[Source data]
--*--
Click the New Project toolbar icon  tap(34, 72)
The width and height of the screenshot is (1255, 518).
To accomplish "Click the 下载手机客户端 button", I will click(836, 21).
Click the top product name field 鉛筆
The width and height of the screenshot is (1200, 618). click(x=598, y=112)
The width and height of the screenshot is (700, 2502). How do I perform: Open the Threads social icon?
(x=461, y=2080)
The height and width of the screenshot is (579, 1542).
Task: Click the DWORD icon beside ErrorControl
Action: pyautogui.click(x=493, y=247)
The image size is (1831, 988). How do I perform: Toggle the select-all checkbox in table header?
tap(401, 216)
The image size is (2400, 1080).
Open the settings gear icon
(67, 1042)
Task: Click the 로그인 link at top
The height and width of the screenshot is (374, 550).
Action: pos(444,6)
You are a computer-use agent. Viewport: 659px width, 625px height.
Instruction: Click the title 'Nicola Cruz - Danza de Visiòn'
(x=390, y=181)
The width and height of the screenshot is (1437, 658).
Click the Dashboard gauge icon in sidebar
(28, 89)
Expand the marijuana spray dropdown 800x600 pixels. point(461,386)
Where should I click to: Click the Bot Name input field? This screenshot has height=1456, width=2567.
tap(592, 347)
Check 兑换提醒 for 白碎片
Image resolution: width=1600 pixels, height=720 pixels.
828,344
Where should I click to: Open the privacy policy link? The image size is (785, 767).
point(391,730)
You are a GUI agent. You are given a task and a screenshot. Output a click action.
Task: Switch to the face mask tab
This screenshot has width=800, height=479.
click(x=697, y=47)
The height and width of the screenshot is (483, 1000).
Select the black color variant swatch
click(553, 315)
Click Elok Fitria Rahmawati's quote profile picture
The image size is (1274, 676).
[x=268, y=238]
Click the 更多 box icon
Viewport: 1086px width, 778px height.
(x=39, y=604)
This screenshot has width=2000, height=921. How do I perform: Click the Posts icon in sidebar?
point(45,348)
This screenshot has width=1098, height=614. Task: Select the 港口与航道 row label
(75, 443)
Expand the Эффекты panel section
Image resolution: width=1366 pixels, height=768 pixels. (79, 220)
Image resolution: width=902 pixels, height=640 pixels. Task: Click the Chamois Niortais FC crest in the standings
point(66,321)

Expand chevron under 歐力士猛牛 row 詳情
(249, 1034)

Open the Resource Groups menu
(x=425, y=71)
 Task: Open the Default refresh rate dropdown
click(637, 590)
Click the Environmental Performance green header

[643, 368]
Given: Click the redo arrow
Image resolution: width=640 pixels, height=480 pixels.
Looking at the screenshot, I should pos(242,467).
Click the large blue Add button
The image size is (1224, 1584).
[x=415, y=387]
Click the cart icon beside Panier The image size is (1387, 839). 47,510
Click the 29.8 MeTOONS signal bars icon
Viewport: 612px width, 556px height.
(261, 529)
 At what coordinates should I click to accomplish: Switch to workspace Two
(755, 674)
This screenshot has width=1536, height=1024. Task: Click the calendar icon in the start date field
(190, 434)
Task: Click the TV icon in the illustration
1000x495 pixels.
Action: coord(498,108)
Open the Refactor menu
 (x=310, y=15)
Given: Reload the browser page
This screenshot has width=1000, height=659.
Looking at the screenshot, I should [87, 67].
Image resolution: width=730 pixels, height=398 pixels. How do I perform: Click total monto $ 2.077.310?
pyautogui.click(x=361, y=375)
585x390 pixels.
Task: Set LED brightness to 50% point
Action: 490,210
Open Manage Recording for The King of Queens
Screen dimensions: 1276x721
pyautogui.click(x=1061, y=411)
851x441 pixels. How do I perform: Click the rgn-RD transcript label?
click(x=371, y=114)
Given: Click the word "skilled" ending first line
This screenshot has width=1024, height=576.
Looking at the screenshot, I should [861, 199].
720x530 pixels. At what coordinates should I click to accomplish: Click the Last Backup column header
--*--
TASK INSTRUCTIONS:
Please copy every line of the records above word for word.

CORRECT RESULT:
Click the New Project toolbar icon  tap(34, 72)
The width and height of the screenshot is (1255, 518).
To accomplish "Click the 下载手机客户端 button", I will click(836, 21).
Click the top product name field 鉛筆
The width and height of the screenshot is (1200, 618). click(x=598, y=112)
The width and height of the screenshot is (700, 2502). How do I perform: Open the Threads social icon?
(x=461, y=2080)
The height and width of the screenshot is (579, 1542).
Task: Click the DWORD icon beside ErrorControl
Action: pyautogui.click(x=493, y=247)
The image size is (1831, 988). How do I perform: Toggle the select-all checkbox in table header?
tap(401, 216)
The image size is (2400, 1080).
Open the settings gear icon
(67, 1042)
Task: Click the 로그인 link at top
The height and width of the screenshot is (374, 550).
Action: pos(444,6)
You are a computer-use agent. Viewport: 659px width, 625px height.
Instruction: Click the title 'Nicola Cruz - Danza de Visiòn'
(x=390, y=181)
The width and height of the screenshot is (1437, 658).
Click the Dashboard gauge icon in sidebar
(28, 89)
Expand the marijuana spray dropdown 800x600 pixels. point(461,386)
Where should I click to: Click the Bot Name input field? This screenshot has height=1456, width=2567.
tap(592, 347)
Check 兑换提醒 for 白碎片
Image resolution: width=1600 pixels, height=720 pixels.
828,344
Where should I click to: Open the privacy policy link? The image size is (785, 767).
point(391,730)
You are a GUI agent. You are given a task and a screenshot. Output a click action.
Task: Switch to the face mask tab
This screenshot has width=800, height=479.
click(x=697, y=47)
The height and width of the screenshot is (483, 1000).
Select the black color variant swatch
click(553, 315)
Click Elok Fitria Rahmawati's quote profile picture
The image size is (1274, 676).
[x=268, y=238]
Click the 更多 box icon
Viewport: 1086px width, 778px height.
(x=39, y=604)
This screenshot has width=2000, height=921. How do I perform: Click the Posts icon in sidebar?
point(45,348)
This screenshot has width=1098, height=614. Task: Select the 港口与航道 row label
(75, 443)
Expand the Эффекты panel section
Image resolution: width=1366 pixels, height=768 pixels. (79, 220)
Image resolution: width=902 pixels, height=640 pixels. Task: Click the Chamois Niortais FC crest in the standings
point(66,321)

Expand chevron under 歐力士猛牛 row 詳情
(249, 1034)

Open the Resource Groups menu
(x=425, y=71)
 Task: Open the Default refresh rate dropdown
click(637, 590)
Click the Environmental Performance green header

[643, 368]
Given: Click the redo arrow
Image resolution: width=640 pixels, height=480 pixels.
Looking at the screenshot, I should pos(242,467).
Click the large blue Add button
The image size is (1224, 1584).
[x=415, y=387]
Click the cart icon beside Panier The image size is (1387, 839). 47,510
Click the 29.8 MeTOONS signal bars icon
Viewport: 612px width, 556px height.
(261, 529)
 At what coordinates should I click to accomplish: Switch to workspace Two
(755, 674)
This screenshot has width=1536, height=1024. Task: Click the calendar icon in the start date field
(190, 434)
Task: Click the TV icon in the illustration
1000x495 pixels.
Action: coord(498,108)
Open the Refactor menu
 (x=310, y=15)
Given: Reload the browser page
This screenshot has width=1000, height=659.
Looking at the screenshot, I should [87, 67].
Image resolution: width=730 pixels, height=398 pixels. How do I perform: Click total monto $ 2.077.310?
pyautogui.click(x=361, y=375)
585x390 pixels.
Task: Set LED brightness to 50% point
Action: 490,210
Open Manage Recording for The King of Queens
Screen dimensions: 1276x721
pyautogui.click(x=1061, y=411)
851x441 pixels. How do I perform: Click the rgn-RD transcript label?
click(x=371, y=114)
Given: Click the word "skilled" ending first line
This screenshot has width=1024, height=576.
Looking at the screenshot, I should [861, 199].
720x530 pixels. At what coordinates should I click to accomplish: Click the Last Backup column header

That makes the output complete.